You know the saying “It takes one to know one”? Well, the latest Australian romantic comedy has taken it one step further - it takes one to love one.
Adrian (Luke Ford, ‘The Black Balloon’) is a friendly tech nerd who likes fast cars and has OCD - in his case he likes things clean... very, very clean. Grace (Anna Samson) is an emerging street artist with Dissociative Identity Disorder, playing host to a total of 10 alters - shy, frigid Grace and sexually aggressive G being the most dominant. Adrian has just moved across the street from Grace, and the pair share chemistry as well as a therapist. While a woman who hates to be touched and a guy that hates touching might seem like an bizarrely ideal match - the two become unlikely friends and maybe, just maybe, they turn out to be the best medicine money can’t buy.
Australian screenwriters seem to have a systemic problem of writing things the way they think they should be rather than taking the time to actually figure out how they actually are. The results are melodramatic and overly complicated, shoved into a narrative that doesn’t properly allow for such complexities. When I found out that first-time feature writer/director Romi Trower had actually loosely based this on real life experiences, I thought that finally this would be the exception to the rule.

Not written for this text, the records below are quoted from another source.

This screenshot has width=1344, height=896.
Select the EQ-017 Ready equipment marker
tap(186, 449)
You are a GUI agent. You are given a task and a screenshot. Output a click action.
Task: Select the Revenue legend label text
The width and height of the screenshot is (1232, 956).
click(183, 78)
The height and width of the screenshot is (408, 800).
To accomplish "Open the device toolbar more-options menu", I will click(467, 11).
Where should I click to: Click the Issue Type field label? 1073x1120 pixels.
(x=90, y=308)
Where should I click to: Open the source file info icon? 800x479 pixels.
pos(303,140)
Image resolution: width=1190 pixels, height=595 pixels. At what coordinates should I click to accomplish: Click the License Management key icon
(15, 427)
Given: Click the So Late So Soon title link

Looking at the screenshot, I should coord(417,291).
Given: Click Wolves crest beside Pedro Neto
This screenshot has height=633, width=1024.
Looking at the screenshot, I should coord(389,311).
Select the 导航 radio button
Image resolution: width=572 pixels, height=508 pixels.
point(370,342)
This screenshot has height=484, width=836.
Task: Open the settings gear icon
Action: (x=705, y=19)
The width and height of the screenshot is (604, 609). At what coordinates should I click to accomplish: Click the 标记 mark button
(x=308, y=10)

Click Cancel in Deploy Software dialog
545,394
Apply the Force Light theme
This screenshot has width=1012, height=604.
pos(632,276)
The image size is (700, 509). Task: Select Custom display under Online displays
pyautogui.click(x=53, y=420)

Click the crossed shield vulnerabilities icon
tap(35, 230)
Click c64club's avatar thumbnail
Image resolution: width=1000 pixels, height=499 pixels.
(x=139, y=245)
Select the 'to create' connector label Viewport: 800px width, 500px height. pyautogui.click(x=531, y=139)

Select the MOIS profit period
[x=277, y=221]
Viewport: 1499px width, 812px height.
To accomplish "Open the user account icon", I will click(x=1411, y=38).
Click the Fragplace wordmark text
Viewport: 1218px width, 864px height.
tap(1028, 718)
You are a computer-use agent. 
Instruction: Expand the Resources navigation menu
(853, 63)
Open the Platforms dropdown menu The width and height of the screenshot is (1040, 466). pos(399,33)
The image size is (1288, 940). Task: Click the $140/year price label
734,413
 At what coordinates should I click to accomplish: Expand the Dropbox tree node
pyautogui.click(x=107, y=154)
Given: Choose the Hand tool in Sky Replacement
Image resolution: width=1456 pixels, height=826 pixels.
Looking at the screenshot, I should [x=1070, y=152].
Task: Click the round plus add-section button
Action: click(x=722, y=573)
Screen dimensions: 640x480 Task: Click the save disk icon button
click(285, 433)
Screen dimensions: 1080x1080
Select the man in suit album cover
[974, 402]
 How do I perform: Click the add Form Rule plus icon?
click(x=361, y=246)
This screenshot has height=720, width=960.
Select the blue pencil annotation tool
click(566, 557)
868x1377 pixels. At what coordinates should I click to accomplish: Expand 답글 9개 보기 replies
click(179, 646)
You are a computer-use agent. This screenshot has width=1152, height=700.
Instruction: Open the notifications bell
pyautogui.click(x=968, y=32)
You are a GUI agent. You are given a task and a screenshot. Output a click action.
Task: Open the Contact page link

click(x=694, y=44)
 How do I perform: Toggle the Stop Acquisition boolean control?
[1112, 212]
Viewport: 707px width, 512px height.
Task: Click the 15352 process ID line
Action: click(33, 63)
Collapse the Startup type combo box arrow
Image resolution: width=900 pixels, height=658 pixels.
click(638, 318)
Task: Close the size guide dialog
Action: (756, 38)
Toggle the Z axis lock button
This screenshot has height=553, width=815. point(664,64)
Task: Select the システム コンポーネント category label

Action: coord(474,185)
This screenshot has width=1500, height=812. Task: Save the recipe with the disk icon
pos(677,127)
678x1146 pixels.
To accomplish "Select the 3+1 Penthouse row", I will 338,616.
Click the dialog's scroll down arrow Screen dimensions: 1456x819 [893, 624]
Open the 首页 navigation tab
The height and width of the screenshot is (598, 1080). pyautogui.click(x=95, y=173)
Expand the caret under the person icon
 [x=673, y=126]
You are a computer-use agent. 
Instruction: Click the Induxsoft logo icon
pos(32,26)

Unfortunately, it didn’t turn out this way. Trower has a brother with severe OCD and both her mother and aunt work in the field of mental health. But that’s just it - basing such complicated mental issues on her second- and third-hand information, these characters are burdened by her perspective and not reality. As an artist and storyteller, Trower needed play to her strengths and strip the characters down to what makes them unique in this situation - which is their relationship to each other, how they form, and how they grow. Instead, she’s manifested backstories that don’t fit and a gaggle of secondary characters that are superfluous and add nothing to the story except to serve as a needless distraction. This film is about relationships, and yet the focus seems to be on their illnesses.
The heroes are Ford and Samson. They turn in beautiful and heartwarming performances.
The heroes of ‘What If It Works?’ are Ford and Samson. They turn in beautiful and heartwarming performances and deserve most of the credit. This film is sweet, occasionally funny, and has been an audience favourite as it makes the rounds on the festival circuit. Let’s hope it continues that run of good fortune as it hits the mainstream.